20 A oni zaraz opuściwszy sieci, szli za nim.
Amangwago ne baleka awo obutimba bwabwe, ne bamugoberera.
21 A postąpiwszy stamtąd, ujrzał drugich dwóch braci, Jakóba, syna Zebedeuszowego, i Jana, brata jego, w łodzi z Zebedeuszem, ojcem ich, poprawiających sieci swoje, i wezwał ich.
Bwe yeeyongerayo katono, n’asanga abooluganda abalala babiri: Yakobo, ne Yokaana, nga batudde ne kitaabwe Zebbedaayo mu lyato nga baddaabiriza obutimba bwabwe, nabo n’abayita bamugoberere.
22 A oni wnetże opuściwszy łódź i ojca swego, poszli za nim.
Amangwago, ne baleka awo kitaabwe mu lyato ne bagenda naye.
23 I obchodził Jezus wszystkę Galileją, ucząc w bóżnicach ich, i każąc Ewangieliją królestwa, a uzdrawiając wszelką chorobę i wszelką niemoc między ludem.
Yesu n’abuna wonna mu Ggaliraaya ng’ayigiriza mu makuŋŋaaniro g’Abayudaaya ng’abuulira Enjiri ey’obwakabaka obw’omu ggulu, era ng’awonya buli ndwadde yonna n’obuyongobevu bwonna mu bantu.

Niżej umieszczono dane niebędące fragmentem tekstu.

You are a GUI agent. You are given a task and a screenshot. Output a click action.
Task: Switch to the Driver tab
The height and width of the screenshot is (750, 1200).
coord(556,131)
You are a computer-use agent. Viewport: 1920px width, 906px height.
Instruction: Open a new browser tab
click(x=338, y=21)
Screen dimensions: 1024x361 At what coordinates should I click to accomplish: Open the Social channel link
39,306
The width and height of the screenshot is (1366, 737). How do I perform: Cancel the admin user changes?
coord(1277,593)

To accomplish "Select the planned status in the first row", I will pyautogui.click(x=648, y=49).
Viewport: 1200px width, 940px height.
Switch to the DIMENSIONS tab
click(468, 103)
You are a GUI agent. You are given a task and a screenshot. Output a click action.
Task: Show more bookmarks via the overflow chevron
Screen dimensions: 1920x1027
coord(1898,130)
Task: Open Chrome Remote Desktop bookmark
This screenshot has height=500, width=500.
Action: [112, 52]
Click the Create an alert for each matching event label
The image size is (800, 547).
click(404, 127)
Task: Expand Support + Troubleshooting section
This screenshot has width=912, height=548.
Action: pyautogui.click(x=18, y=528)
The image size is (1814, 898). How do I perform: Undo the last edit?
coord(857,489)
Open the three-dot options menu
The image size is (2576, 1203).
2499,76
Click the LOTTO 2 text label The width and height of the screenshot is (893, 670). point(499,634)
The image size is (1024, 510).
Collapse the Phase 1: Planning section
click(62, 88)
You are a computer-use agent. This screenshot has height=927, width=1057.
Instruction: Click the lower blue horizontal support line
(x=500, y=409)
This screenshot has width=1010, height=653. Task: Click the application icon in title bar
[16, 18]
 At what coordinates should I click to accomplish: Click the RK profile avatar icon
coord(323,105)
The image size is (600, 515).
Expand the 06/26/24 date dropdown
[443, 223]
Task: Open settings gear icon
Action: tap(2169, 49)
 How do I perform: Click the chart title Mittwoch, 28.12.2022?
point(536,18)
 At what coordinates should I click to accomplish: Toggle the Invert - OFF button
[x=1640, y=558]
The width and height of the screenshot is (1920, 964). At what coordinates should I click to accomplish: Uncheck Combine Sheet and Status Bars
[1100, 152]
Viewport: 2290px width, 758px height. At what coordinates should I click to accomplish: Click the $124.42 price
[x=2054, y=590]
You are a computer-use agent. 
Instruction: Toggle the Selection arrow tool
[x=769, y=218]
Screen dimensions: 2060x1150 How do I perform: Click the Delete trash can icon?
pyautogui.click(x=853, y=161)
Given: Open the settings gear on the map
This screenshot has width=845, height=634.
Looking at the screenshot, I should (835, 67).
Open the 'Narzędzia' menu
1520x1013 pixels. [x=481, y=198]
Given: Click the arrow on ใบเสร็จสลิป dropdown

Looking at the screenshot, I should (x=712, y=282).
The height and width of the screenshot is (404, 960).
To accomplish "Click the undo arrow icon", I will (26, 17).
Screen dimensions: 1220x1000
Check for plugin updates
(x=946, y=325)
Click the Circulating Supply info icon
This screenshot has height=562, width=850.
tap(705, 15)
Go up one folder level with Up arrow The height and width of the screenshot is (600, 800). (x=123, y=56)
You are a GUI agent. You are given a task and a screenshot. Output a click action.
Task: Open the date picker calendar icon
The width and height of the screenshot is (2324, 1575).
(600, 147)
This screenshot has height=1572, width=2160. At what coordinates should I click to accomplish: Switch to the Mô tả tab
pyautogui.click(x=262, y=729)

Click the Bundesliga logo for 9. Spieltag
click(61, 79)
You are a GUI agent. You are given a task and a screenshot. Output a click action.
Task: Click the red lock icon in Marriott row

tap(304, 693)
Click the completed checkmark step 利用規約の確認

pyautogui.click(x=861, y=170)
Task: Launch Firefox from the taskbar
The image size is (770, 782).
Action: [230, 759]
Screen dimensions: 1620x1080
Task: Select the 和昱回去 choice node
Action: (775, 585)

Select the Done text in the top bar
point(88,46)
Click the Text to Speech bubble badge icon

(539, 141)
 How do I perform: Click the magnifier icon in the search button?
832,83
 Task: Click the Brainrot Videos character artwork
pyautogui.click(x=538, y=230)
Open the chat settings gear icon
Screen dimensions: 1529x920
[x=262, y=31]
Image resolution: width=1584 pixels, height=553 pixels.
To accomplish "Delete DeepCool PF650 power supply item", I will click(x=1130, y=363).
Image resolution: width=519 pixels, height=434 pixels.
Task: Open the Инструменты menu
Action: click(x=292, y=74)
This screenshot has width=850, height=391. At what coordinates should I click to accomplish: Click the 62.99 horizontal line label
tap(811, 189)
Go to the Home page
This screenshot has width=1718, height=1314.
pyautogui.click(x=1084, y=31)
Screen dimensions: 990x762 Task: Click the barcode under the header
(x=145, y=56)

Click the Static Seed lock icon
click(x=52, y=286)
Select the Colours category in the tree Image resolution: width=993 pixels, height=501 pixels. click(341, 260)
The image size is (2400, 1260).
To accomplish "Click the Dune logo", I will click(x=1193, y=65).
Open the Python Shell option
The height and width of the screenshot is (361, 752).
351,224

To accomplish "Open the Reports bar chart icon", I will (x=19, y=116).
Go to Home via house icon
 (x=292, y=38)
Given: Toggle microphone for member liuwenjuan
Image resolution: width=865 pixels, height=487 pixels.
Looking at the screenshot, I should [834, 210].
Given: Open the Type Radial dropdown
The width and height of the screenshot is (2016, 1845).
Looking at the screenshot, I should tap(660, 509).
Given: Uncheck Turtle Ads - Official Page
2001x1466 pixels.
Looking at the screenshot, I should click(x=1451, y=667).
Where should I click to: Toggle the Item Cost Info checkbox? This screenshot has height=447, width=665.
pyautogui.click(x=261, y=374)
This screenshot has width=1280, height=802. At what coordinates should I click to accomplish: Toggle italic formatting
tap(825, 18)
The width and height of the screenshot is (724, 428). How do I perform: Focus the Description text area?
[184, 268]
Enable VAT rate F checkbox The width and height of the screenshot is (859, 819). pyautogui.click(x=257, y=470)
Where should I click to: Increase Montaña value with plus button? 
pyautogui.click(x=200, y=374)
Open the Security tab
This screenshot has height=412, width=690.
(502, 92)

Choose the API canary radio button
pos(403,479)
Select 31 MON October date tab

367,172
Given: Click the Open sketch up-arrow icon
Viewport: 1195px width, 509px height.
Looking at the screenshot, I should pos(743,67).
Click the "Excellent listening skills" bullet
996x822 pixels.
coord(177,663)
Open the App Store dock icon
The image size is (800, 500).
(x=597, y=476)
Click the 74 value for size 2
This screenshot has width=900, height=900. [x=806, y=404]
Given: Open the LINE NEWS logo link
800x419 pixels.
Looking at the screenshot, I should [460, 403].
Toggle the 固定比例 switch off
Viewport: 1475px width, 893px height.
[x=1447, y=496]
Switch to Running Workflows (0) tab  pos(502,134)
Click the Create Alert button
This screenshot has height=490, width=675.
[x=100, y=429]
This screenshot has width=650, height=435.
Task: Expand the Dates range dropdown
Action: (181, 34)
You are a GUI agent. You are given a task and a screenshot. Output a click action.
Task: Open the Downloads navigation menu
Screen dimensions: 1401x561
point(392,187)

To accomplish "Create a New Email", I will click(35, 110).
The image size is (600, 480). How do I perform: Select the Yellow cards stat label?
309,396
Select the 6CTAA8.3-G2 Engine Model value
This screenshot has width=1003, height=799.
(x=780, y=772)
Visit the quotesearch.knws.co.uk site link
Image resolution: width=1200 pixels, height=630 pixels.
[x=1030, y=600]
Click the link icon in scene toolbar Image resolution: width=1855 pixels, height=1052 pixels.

24 I rozeszła się wieść o nim po wszystkiej Syryi; i przywodzono do niego wszystkie źle się mające, a rozmaitemi chorobami i mękami zdjęte, także i opętane, i lunatyki i powietrzem ruszone; i uzdrawiał je.
Amawulire ag’ebyamagero bye yakolanga ne gatuuka mu Siriya yonna. Ne bamuleetera abayongobevu, n’abalina ebibabonyaabonya, n’ab’ensimbu n’abo abaaliko baddayimooni, abakoozimbye n’ab’endwadde endala ezitali zimu, bonna n’abawonya.
25 A szedł za nim lud wielki z Galilei, z dziesięciu miast, i z Jeruzalemu, i z Judzkiej ziemi, i zza Jordanu.
Ebibiina binene ne bimugoberera, abantu nga bava mu Ggaliraaya ne mu Dekapoli, ne mu Yerusaalemi ne mu Buyudaaya yonna, n’emitala w’omugga Yoludaani.